## Dataset extract:
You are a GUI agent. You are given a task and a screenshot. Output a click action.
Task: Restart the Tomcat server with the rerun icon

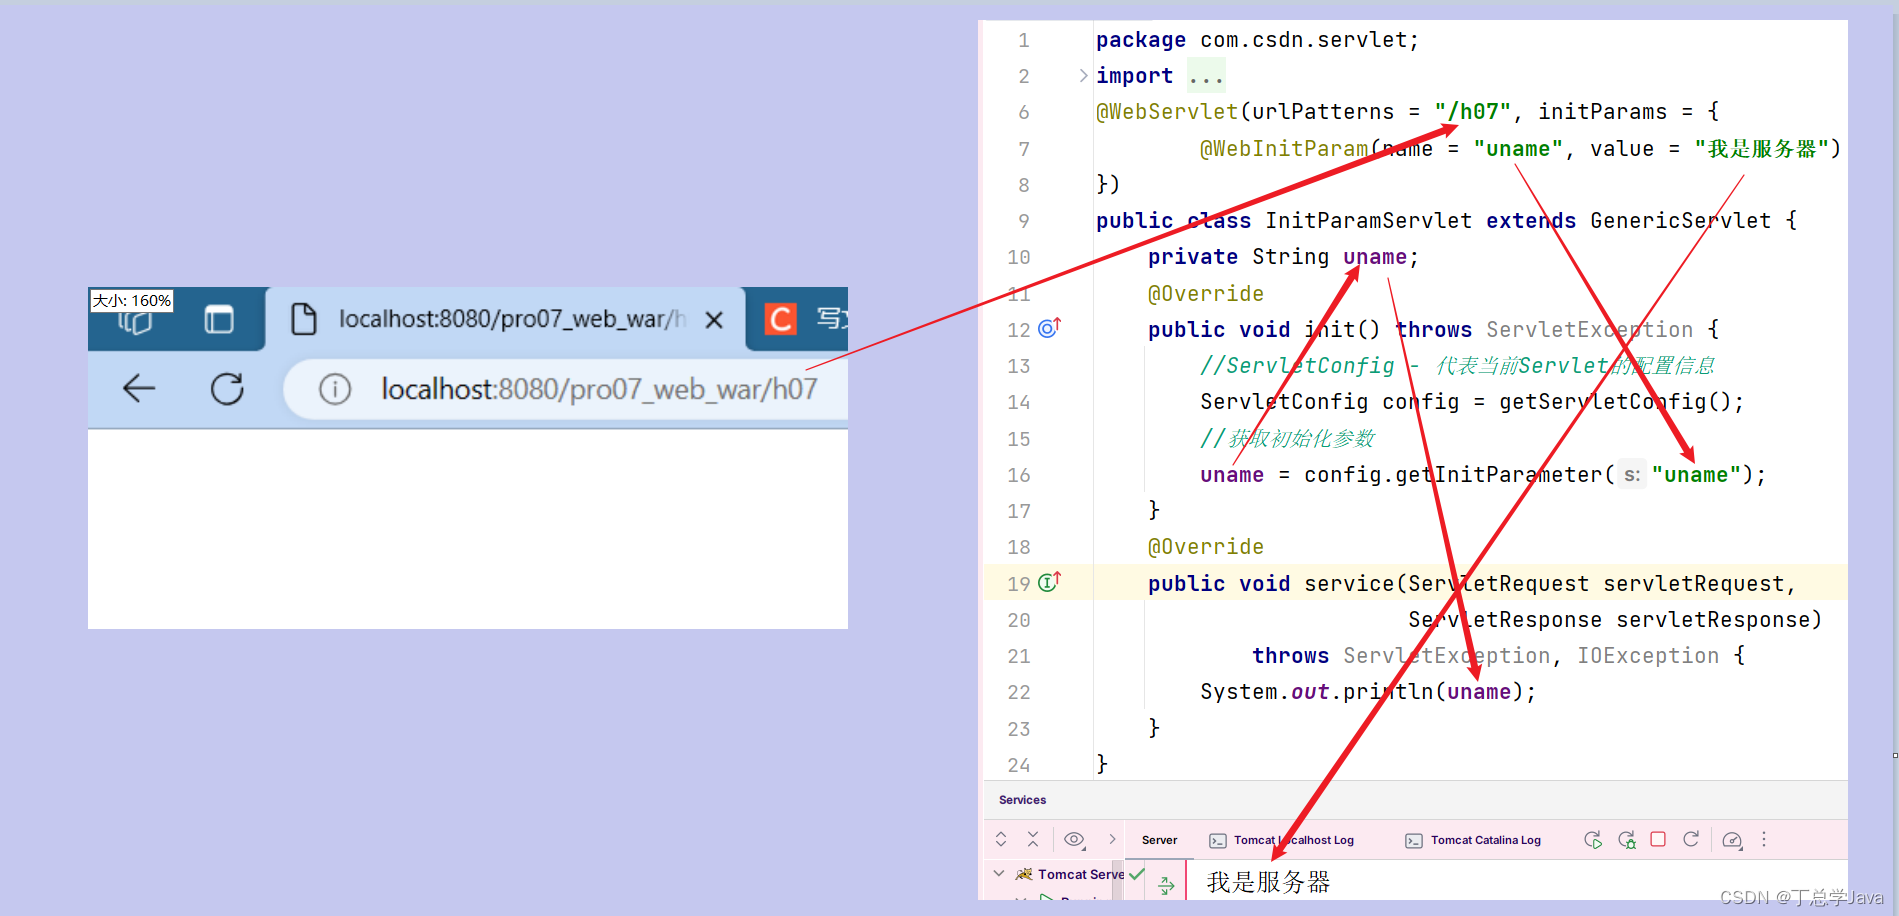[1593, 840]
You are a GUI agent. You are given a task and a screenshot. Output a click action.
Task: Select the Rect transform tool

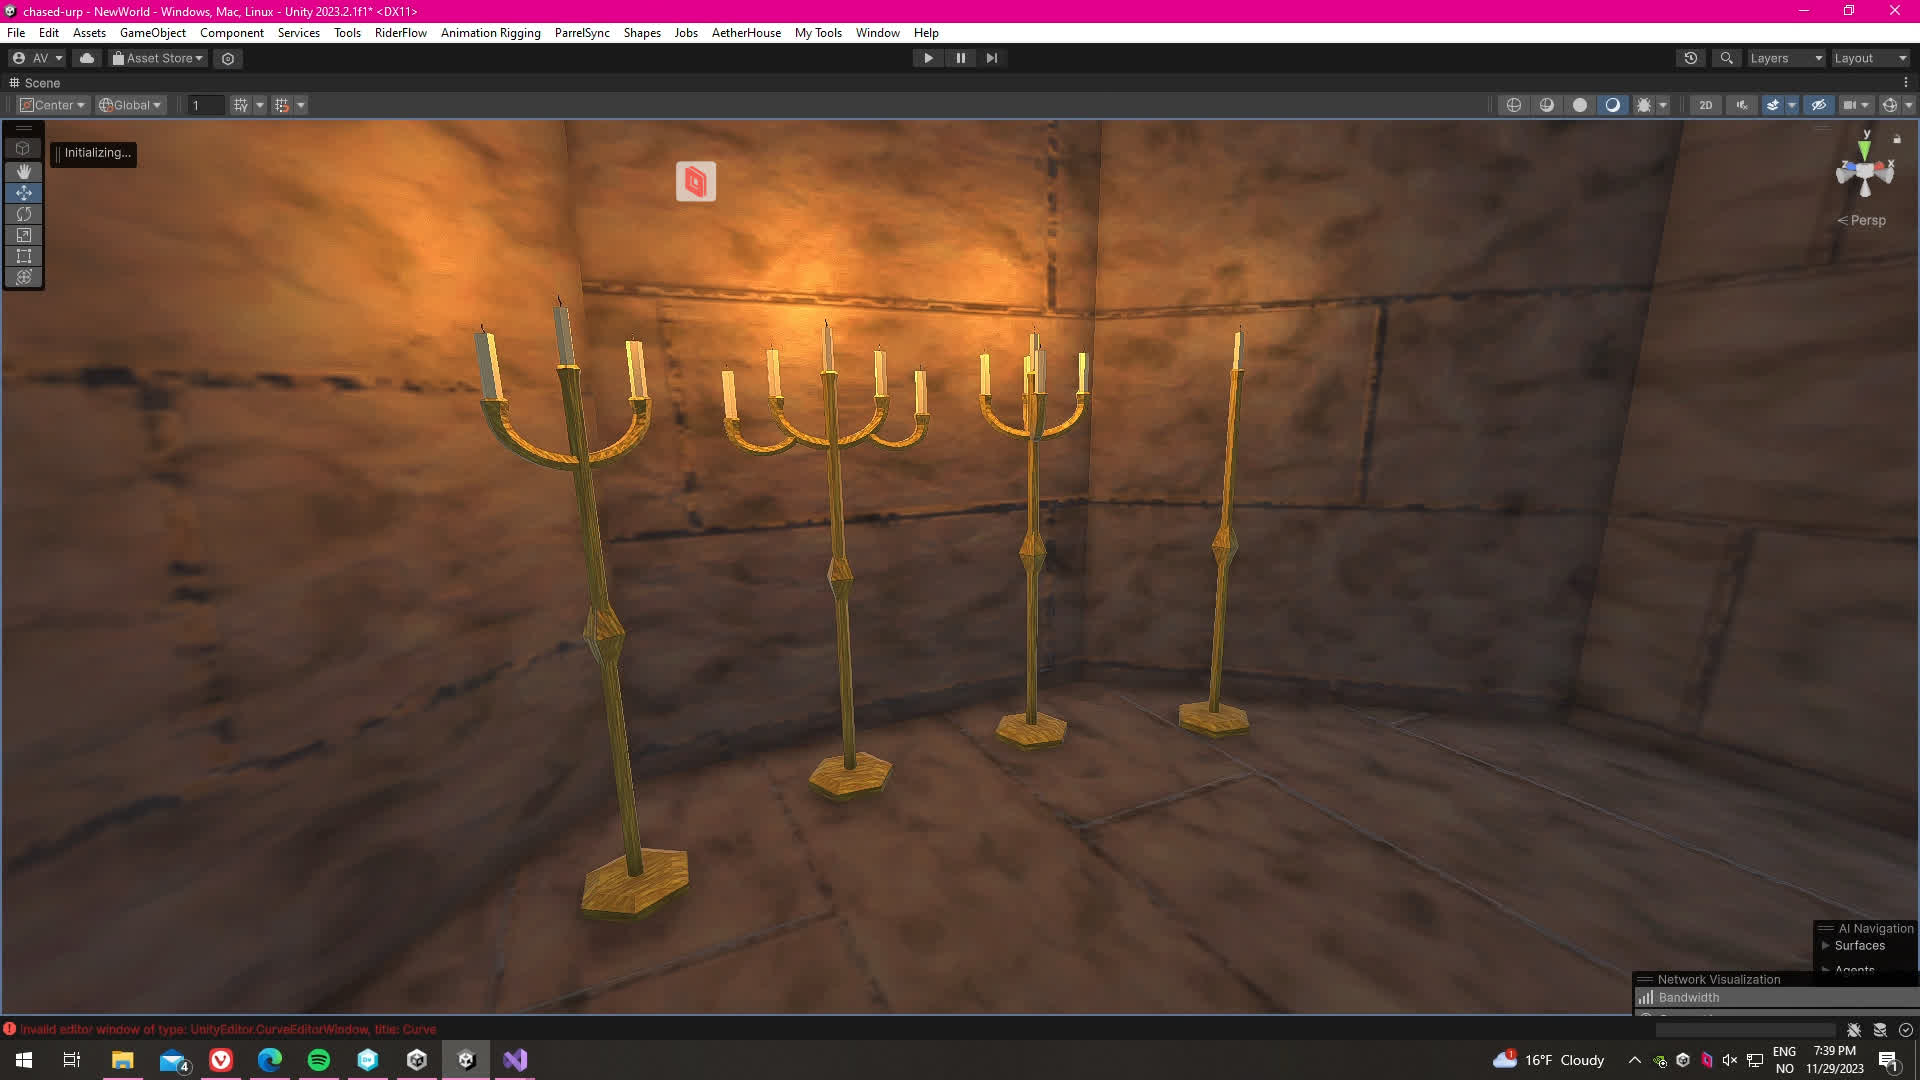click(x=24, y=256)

## Task description:
Transcribe exactly, and without any pictures, each line from the one that holds "Task: Restart the" through the final line of the material above.

## Written response:
Task: Restart the Tomcat server with the rerun icon

[1593, 840]
You are a GUI agent. You are given a task and a screenshot. Output a click action.
Task: Select the Rect transform tool

click(x=24, y=256)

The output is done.